Tarefas a realizar –
[1] Resuma em duas frases o texto sobre a cancha de bocha de Tramandaí.
[2] Escreva a continuação do texto sobre a cancha de bocha de Tramandaí a partir do ponto em que ele termina.
### Texto ###
Os aposentados não sabem afirmar com exatidão a data em que a cancha foi inaugurada, mas Azor Tesser, 89 anos, esclarece que a tradição das partidas de bocha começou no pátio de uma residência, em outra rua de Tramandaí. Um dos jogadores mais antigos, o capitão reformado conta que um amigo, já falecido, conseguiu autorização com a prefeitura para construir o espaço no canteiro da Rua Dr. Darci Ribeiro Pinto.
— Foi feito no chão. Depois, com outras pessoas, foi feita a cobertura, banheiro e melhorou. Não perdemos a tradição, é um prazer, uma alegria pelo movimento e entretimento — relata Azor, que mora em Porto Alegre, mas costuma passar os meses de verão no Litoral Norte.
### Dados fornecidos ###
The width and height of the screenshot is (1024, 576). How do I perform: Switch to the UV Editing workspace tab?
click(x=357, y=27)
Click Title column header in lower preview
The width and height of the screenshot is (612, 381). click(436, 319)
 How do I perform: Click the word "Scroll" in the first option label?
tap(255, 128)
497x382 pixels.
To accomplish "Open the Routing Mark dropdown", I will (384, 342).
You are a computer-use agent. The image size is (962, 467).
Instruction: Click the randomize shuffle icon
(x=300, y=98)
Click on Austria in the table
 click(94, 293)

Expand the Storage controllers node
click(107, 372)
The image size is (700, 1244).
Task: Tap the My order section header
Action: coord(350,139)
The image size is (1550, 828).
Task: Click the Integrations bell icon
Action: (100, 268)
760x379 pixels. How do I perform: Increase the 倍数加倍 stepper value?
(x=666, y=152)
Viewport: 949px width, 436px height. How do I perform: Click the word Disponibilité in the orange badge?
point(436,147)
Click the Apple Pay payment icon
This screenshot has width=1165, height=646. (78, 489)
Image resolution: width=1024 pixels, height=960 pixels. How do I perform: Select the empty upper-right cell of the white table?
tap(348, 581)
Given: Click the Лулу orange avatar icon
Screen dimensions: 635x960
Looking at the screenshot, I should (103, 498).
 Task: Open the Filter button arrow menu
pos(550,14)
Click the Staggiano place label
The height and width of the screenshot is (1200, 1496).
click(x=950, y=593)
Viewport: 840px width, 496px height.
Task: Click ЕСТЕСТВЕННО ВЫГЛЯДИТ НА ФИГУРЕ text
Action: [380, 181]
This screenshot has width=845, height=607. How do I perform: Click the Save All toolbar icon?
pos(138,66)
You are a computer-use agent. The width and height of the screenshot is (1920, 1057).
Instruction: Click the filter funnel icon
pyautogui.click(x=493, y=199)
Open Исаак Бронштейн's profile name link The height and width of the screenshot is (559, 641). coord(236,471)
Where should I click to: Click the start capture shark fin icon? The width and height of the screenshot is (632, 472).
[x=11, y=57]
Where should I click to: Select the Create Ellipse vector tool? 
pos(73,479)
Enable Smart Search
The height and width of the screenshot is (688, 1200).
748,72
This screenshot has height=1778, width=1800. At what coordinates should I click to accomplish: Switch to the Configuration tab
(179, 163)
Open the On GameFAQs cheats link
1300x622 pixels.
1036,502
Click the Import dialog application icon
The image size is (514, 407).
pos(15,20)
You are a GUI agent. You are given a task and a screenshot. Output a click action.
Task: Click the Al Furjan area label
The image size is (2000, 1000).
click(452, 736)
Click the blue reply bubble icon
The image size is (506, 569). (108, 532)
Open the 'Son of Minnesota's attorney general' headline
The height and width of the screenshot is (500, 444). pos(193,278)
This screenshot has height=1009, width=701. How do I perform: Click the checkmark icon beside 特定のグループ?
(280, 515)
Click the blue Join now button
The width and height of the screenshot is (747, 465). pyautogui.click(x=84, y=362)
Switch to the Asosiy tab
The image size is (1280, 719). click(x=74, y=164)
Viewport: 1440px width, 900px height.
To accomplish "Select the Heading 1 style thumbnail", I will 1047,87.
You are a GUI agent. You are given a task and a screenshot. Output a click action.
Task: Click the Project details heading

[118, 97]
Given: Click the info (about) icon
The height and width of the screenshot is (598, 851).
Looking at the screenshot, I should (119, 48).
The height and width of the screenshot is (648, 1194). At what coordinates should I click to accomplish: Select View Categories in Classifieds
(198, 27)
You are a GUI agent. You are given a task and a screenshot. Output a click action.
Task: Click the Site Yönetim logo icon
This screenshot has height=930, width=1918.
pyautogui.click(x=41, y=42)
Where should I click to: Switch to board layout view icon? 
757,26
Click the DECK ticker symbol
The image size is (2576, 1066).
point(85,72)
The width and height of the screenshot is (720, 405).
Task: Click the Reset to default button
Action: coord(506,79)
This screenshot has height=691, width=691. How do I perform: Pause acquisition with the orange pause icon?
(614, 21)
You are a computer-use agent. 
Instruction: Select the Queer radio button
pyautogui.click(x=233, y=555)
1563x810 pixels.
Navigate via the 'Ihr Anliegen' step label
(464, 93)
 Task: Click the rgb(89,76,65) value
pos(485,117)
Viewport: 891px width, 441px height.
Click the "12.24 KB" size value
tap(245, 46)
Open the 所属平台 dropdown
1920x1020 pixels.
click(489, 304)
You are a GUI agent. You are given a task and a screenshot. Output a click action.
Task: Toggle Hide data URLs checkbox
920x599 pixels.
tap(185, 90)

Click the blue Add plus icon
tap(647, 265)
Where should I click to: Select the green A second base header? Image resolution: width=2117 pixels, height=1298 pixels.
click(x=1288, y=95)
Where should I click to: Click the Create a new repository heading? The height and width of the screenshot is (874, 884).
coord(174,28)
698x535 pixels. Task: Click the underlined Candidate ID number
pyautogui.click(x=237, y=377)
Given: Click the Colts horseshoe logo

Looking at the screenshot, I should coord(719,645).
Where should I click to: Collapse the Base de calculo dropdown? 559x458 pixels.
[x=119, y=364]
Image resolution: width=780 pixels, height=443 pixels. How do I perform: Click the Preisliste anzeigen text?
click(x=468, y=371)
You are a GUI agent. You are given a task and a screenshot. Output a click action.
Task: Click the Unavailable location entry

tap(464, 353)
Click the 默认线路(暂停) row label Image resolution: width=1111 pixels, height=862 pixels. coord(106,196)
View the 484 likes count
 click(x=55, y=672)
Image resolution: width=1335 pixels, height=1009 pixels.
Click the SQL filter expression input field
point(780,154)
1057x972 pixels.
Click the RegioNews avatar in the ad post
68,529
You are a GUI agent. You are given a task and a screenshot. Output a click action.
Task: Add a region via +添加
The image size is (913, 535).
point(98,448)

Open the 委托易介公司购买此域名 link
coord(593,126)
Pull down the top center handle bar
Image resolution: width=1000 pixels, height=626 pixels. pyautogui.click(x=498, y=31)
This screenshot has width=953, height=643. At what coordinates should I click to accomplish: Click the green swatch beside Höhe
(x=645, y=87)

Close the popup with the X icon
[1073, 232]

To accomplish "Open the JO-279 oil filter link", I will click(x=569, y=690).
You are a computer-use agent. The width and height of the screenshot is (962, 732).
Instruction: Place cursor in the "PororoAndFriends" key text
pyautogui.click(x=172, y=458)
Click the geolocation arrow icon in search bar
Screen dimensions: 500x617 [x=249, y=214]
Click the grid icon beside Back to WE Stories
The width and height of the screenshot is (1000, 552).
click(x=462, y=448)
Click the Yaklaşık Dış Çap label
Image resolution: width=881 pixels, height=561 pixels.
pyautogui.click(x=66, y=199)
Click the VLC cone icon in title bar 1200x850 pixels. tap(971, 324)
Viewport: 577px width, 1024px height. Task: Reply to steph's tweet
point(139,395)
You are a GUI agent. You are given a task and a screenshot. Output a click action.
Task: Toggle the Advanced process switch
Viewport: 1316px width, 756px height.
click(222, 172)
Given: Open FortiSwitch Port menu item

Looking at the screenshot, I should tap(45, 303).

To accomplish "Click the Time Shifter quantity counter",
###
Respostas das tarefas –
[1] Azor Tesser, capitão reformado de 89 anos e um dos jogadores mais antigos, conta que as partidas de bocha começaram no pátio de uma residência e que um amigo, já falecido, obteve autorização da prefeitura para construir a cancha no canteiro da Rua Dr. Darci Ribeiro Pinto. Segundo ele, o espaço foi feito no chão e depois ganhou cobertura e banheiro, e a tradição continua sendo um prazer e uma alegria.

[2]
A manutenção da cancha é por conta dos associados, que pagam uma taxa anual de R$ 200 para arcar com despesas como luz, água e pequenas reformas do espaço. Segundo Vitorino, atualmente a cancha tem cerca de 30 associados — a pandemia diminuiu o número, afirma, já que alguns morreram em decorrência do coronavírus. A compra das bochas e outros itens também é de responsabilidade do grupo, mas esses itens costumam durar muitos anos.
— Nesse tempo que eu estou aqui, o único que quebrou uma bocha fui eu, sem querer. Dei um tiro, quebrei e entrei para a história como o único que quebrou uma bocha — diverte-se o presidente.
Benefícios para a saúde física e mental
Vitorino garante que a bocha é um esporte tranquilo de praticar e que a atividade melhora sua saúde, por isso, é sagrada em sua rotina. Ele afirma que, enquanto puder, vai continuar rolando bochas pela cancha:
— É uma coisa que tu exercita o corpo inteiro para jogar, para agachar. Quem atira, faz força também. É muito interessante e, para quem é idoso, é muito bom. A gente se movimenta, não quer dizer que vamos durar para sempre, mas o exercício ajuda muito o físico da pessoa e a cabeça também. Quando tu está aqui, tu se distrai, conversa com um e com outro, esquece as preocupações, se diverte.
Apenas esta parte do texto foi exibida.